About Tongass National Forest
With 16.7 million acres, the Tongass National Forest in Southeast Alaska is the largest in the United States. The majority of the land is temperate rain forest, and it is distant enough to support numerous endangered and uncommon species of flora and wildlife. The Tongass National Forest, which is maintained by the US Forest Service, includes the Alexander Archipelago’s islands, fjords and glaciers, and Coast Mountains summits. The summit of the Coast Mountains’ Boundary Ranges forms an international boundary with Canada. Ketchikan Forest Service offices manage the forest. Craig, Hoonah, Juneau, Ketchikan, Petersburg, Sitka, Thorne Bay, Wrangell, and Yakutat each have a local ranger district office. Tlingit, Haida, and Tsimshian peoples call it home.
Species
The area has the world’s largest full temperate rainforest, which is shared with British Columbia’s Great Bear Rainforest to the south. The Tongass National Forest is an island archipelago of infinite streams, glacial fjords, and green valleys that back into the Rocky Mountains and enormous forests of towering, old-growth cedar, spruce, and hemlock trees that runs 500 miles north to south. All five Pacific salmon species may be found in the Tongass, as well as brown (grizzly) bears, wolves, Sitka black-tailed deer, Bald Eagles, Northern Goshawks, and Marbled Murrelets.
Why it is so Important?
The Tongass is the Crown Jewel of the United States’s National Forests. It has the biggest complete stands of coastal temperate rainforest on the globe, making it an increasingly uncommon global asset. It’s a place where the forest meets the sea, and as a result, it’s home to some of the world’s most thriving wild salmon populations. For thousands of years, these fish have provided food for the area’s indigenous inhabitants. Brown bears, wolves, and bald eagles thrive there, as does a thriving local fishing culture. It is crucial to help minimize climate change by keeping this incredibly enormous forest intact.
Tourism
It is renowned as the biggest forest in the United States of America, with approximately one-third of its entire area designated as wilderness. Its deep evergreen forest is dominated by western Sitka spruce, western hemlock, and red cedar. The Tongass National Forest’s glaciers are well-known as one of the most popular tourist attractions.

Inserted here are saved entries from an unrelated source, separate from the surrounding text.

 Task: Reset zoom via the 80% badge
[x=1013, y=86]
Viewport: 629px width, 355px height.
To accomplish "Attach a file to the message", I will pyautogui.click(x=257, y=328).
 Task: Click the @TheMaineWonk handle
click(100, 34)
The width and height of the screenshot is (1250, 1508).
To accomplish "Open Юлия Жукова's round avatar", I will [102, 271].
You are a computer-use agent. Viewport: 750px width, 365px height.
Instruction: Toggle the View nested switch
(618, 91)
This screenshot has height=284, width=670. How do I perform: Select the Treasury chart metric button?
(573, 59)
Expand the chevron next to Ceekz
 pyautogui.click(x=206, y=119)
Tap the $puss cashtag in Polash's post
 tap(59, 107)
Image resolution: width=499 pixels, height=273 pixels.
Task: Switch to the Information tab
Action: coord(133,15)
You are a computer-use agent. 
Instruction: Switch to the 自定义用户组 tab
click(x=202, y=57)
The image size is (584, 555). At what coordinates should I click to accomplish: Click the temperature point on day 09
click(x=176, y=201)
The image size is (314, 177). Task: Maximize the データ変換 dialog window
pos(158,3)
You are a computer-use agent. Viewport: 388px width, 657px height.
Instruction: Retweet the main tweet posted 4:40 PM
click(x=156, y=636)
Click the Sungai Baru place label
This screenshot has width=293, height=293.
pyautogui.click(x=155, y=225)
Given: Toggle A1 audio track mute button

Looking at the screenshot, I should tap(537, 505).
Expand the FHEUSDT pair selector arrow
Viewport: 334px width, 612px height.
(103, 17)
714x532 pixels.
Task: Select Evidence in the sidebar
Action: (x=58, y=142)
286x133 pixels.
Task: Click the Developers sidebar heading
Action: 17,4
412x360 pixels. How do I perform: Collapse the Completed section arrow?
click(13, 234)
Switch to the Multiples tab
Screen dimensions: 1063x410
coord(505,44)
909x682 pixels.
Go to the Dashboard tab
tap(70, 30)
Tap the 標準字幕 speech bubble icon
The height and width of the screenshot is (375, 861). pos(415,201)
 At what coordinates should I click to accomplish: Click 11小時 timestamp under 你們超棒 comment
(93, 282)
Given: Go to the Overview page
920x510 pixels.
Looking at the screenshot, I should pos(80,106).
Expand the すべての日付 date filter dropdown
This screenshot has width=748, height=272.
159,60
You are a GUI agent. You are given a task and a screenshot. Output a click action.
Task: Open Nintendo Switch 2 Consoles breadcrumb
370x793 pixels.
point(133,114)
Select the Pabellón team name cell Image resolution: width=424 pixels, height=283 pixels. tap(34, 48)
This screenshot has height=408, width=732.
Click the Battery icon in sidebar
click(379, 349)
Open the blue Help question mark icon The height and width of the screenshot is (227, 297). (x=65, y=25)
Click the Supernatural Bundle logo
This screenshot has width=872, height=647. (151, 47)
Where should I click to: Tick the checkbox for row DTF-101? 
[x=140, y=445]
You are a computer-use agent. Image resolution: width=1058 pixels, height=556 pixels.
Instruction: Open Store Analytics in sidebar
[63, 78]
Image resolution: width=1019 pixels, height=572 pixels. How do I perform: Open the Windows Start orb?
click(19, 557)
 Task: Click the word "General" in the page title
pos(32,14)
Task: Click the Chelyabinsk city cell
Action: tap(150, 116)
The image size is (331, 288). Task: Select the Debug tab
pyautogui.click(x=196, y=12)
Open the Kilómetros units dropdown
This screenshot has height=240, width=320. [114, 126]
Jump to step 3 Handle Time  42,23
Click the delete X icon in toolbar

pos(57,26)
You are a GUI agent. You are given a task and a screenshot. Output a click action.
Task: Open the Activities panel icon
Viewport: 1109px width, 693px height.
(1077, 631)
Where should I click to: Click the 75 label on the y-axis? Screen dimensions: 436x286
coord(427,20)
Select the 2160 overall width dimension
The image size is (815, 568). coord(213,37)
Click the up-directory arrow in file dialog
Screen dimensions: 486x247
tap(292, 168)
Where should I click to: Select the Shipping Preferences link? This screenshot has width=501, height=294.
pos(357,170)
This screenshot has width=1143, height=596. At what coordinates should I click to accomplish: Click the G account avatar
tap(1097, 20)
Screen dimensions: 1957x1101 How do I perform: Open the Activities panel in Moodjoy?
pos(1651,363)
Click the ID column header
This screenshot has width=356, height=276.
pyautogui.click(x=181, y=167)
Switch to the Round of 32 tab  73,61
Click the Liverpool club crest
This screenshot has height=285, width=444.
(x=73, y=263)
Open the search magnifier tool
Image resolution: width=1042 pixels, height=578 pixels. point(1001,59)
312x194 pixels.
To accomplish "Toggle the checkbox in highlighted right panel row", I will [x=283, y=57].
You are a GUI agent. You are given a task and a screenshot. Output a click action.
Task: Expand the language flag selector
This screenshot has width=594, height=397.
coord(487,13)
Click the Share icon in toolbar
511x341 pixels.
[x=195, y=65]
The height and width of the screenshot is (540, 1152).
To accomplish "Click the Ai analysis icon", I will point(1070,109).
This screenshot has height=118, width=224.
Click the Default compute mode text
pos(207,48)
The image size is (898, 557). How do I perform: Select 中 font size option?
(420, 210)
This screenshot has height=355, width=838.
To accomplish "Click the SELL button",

Each year, hundreds of thousands of visitors go to the Tongass in the hopes of witnessing its majesty: two-hundred-foot-tall spruce and 500-year-old cedar trees rising overhead.
Threats
The Tongass National Forest, America’s biggest national forest, is still under threat from fresh legislative efforts to clear-cut rare and important old-growth trees. Furthermore, the previous Trump administration revealed intentions to release a final Alaska-specific Roadless Rule in October 2020, abolishing roadless safeguards for the Tongass National Forest and allowing millions of acres of priceless old-growth temperate rainforest to clearcut logging. Alaska state officials and the Alaska congressional delegation are attempting to impose on local communities and the region’s economies something they do not want or need: a resurgence of large-scale clear-cutting and an attempt to resurrect an industry that accounts for less than 1% of the region’s economy.